>> START Dataset entries

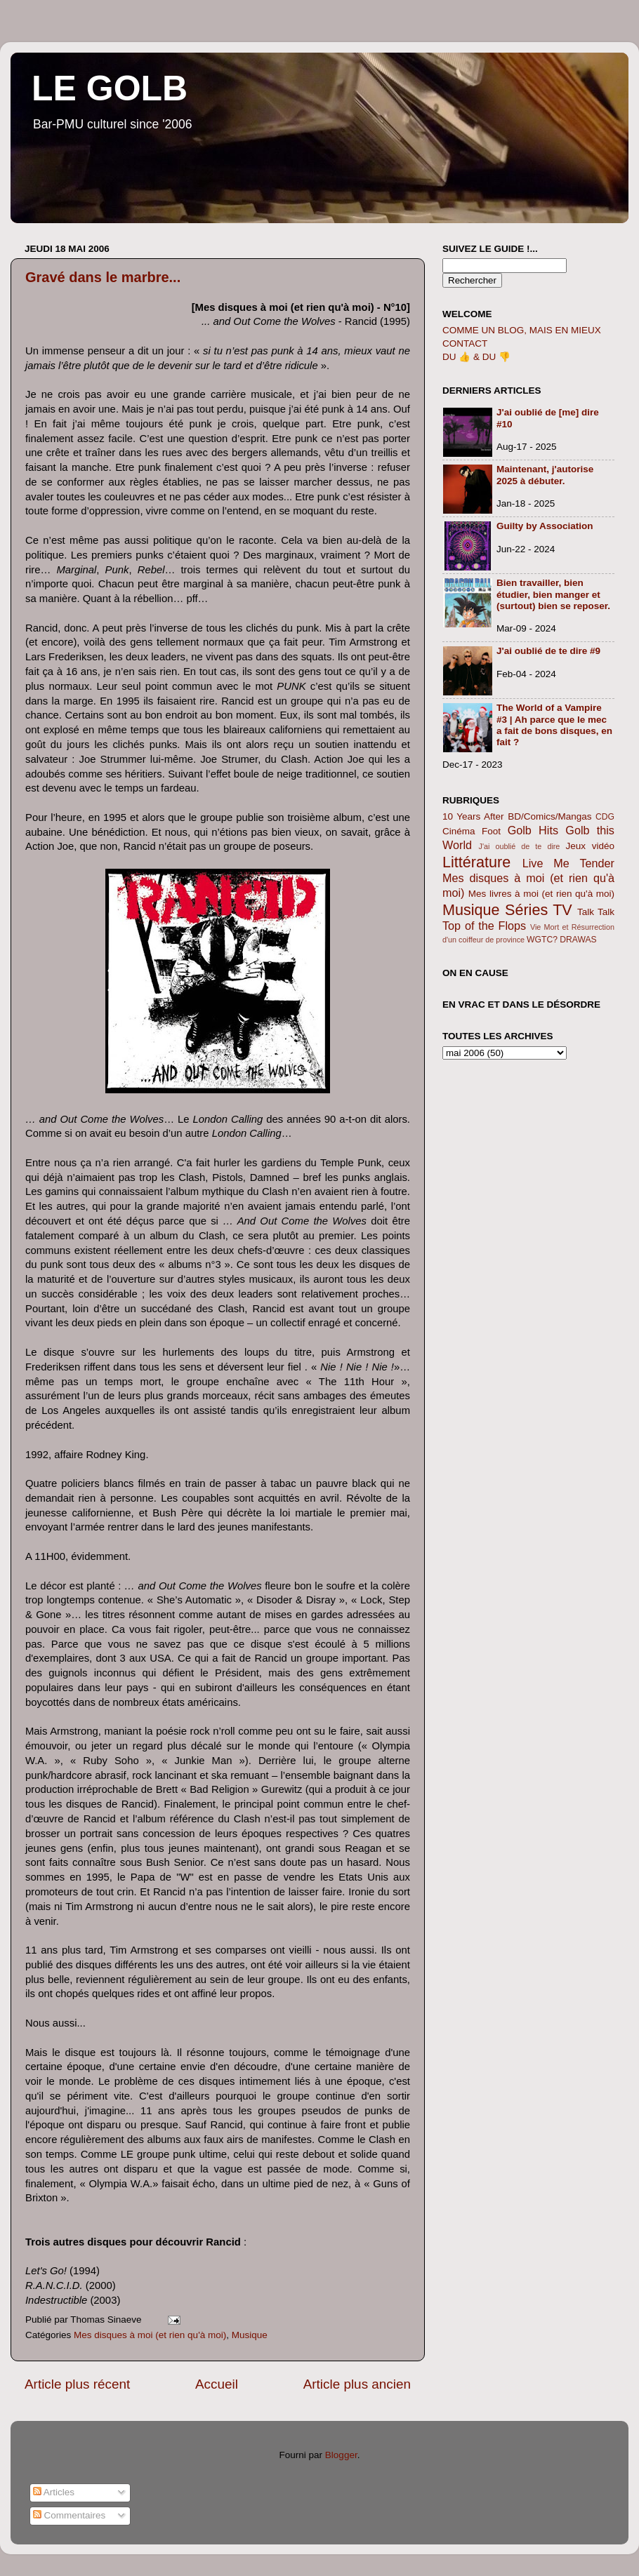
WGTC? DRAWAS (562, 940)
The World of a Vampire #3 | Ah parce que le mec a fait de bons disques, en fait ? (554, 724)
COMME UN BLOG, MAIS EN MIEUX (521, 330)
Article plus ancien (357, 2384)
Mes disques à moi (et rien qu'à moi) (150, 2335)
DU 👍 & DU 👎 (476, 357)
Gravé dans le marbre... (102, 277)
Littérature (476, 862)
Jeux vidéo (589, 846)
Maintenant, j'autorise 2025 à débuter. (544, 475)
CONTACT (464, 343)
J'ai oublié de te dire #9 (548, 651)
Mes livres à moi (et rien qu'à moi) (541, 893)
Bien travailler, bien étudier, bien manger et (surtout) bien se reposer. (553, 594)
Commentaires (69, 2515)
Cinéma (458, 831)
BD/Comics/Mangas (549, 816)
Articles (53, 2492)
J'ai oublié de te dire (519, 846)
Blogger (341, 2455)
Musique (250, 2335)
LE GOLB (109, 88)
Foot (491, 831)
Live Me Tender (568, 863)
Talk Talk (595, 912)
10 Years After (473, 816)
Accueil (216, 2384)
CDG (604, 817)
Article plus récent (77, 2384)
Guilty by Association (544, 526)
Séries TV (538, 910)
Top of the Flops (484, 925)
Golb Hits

>> END Dataset entries
>> START Dataset entries

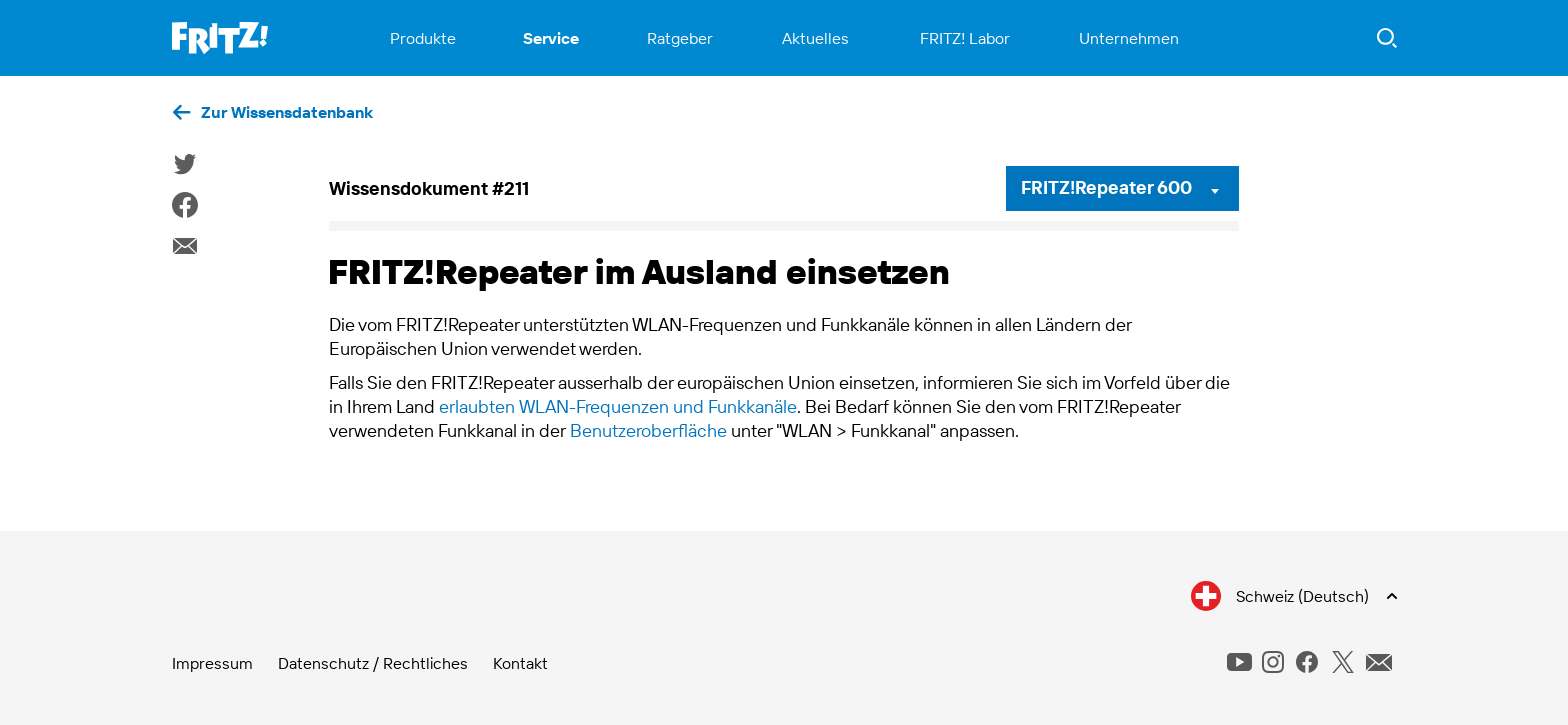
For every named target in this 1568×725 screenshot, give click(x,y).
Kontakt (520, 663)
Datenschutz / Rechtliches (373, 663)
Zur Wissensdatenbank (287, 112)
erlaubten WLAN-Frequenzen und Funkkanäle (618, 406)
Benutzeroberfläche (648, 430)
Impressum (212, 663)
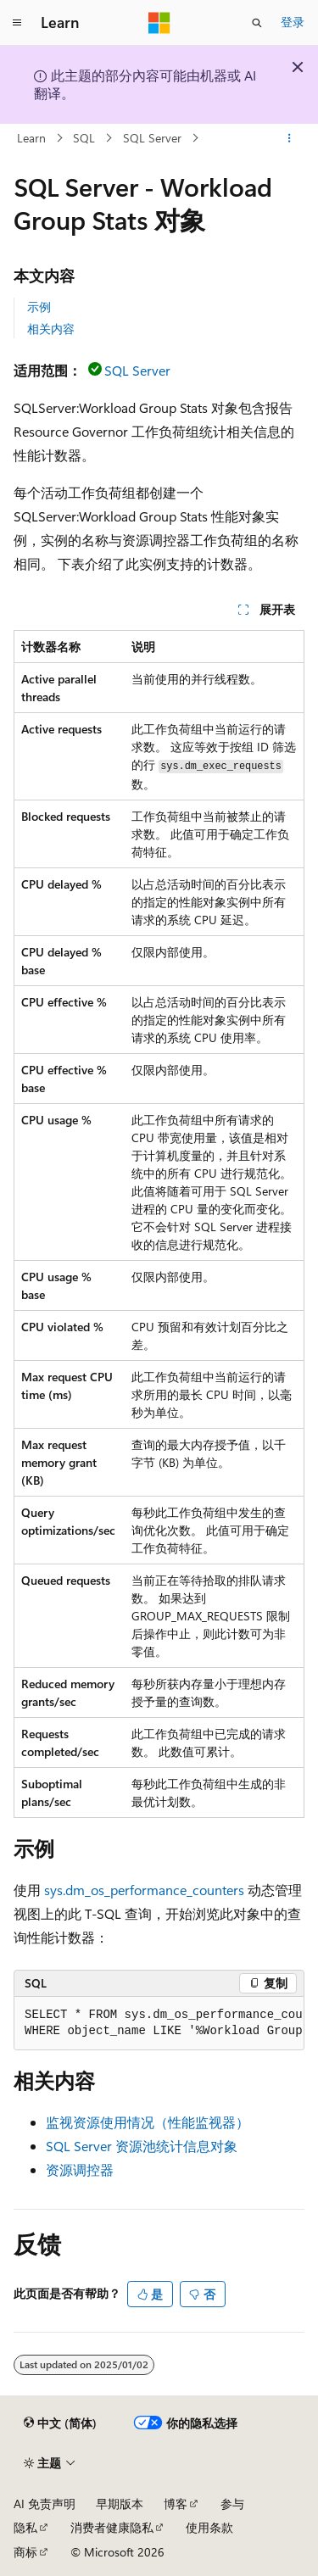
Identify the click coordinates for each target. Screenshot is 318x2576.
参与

>> END Dataset entries
>> START Dataset entries

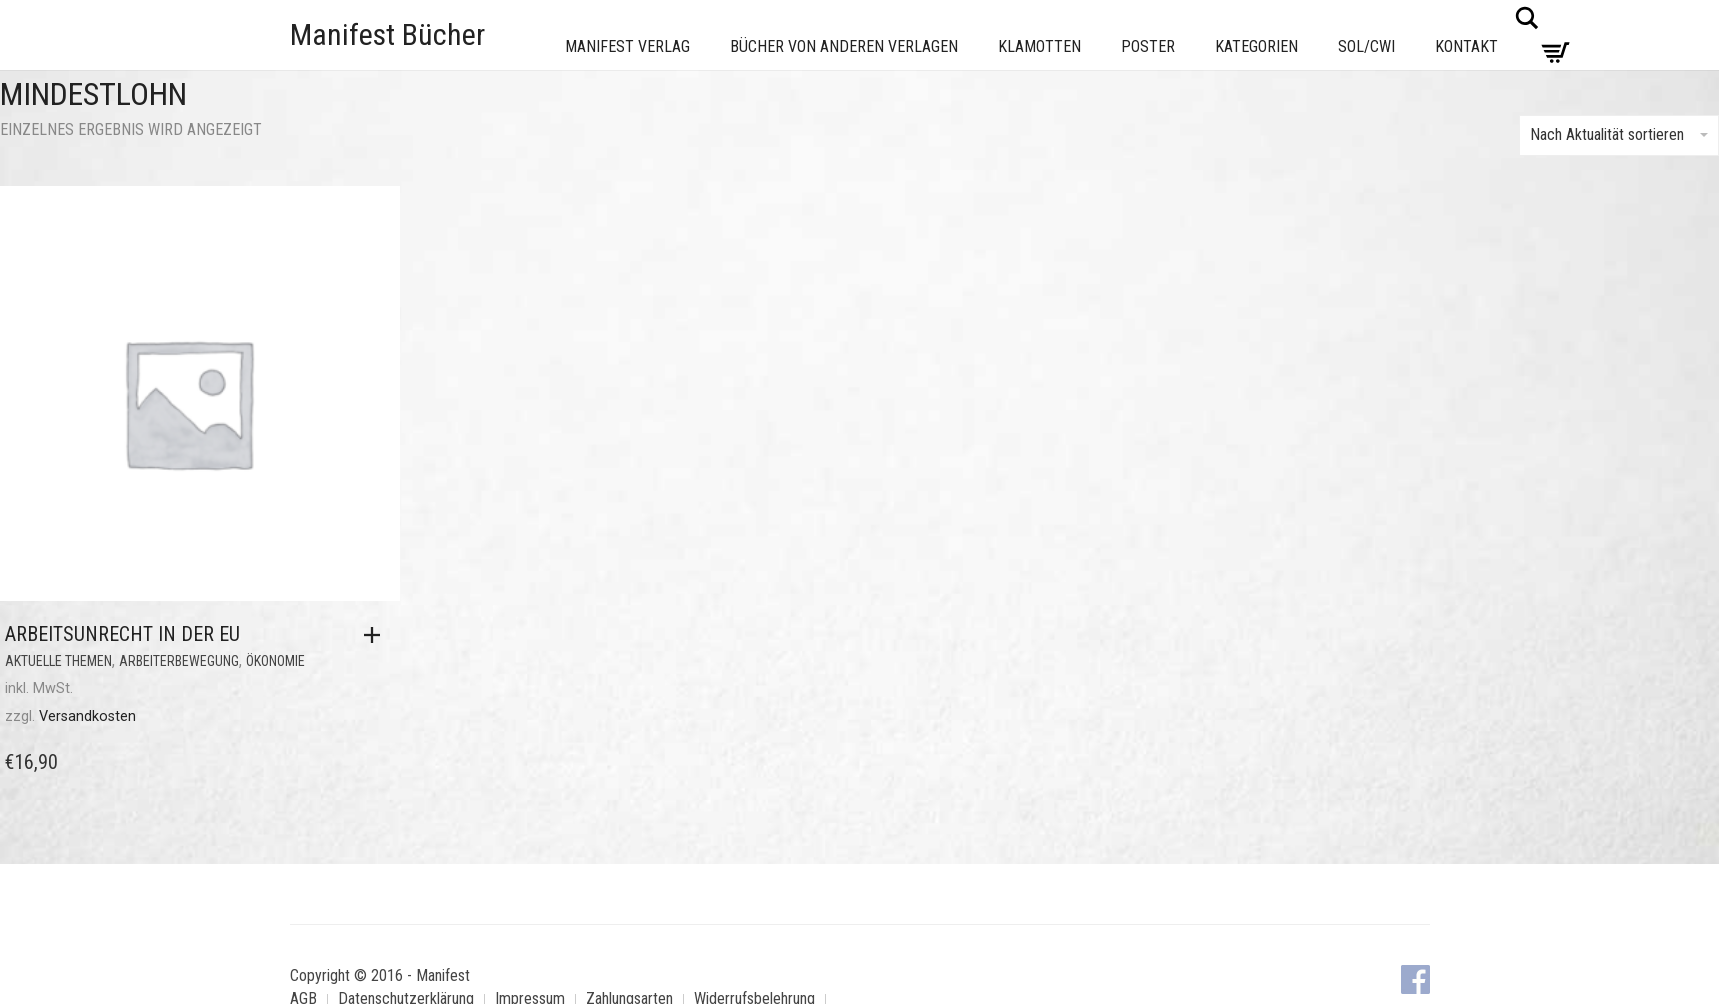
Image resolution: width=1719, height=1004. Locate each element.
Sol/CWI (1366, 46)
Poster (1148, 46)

>> END Dataset entries

### What is expected
Rewrite the items as a Markdown table with the columns "Row" and "Item line", numbering each row and leaving out blank lines. Start with the line that contains "Articles (53, 2492)" and end after the line that contains "Top of the Flops (484, 925)".

### The result
| Row | Item line |
|---|---|
| 1 | Articles (53, 2492) |
| 2 | J'ai oublié de te dire (519, 846) |
| 3 | Blogger (341, 2455) |
| 4 | Musique (250, 2335) |
| 5 | LE GOLB (109, 88) |
| 6 | Foot (491, 831) |
| 7 | Live Me Tender (568, 863) |
| 8 | Talk Talk (595, 912) |
| 9 | 10 Years After (473, 816) |
| 10 | Accueil (216, 2384) |
| 11 | CDG (604, 817) |
| 12 | Article plus récent (77, 2384) |
| 13 | Guilty by Association (544, 526) |
| 14 | Séries TV (538, 910) |
| 15 | Top of the Flops (484, 925) |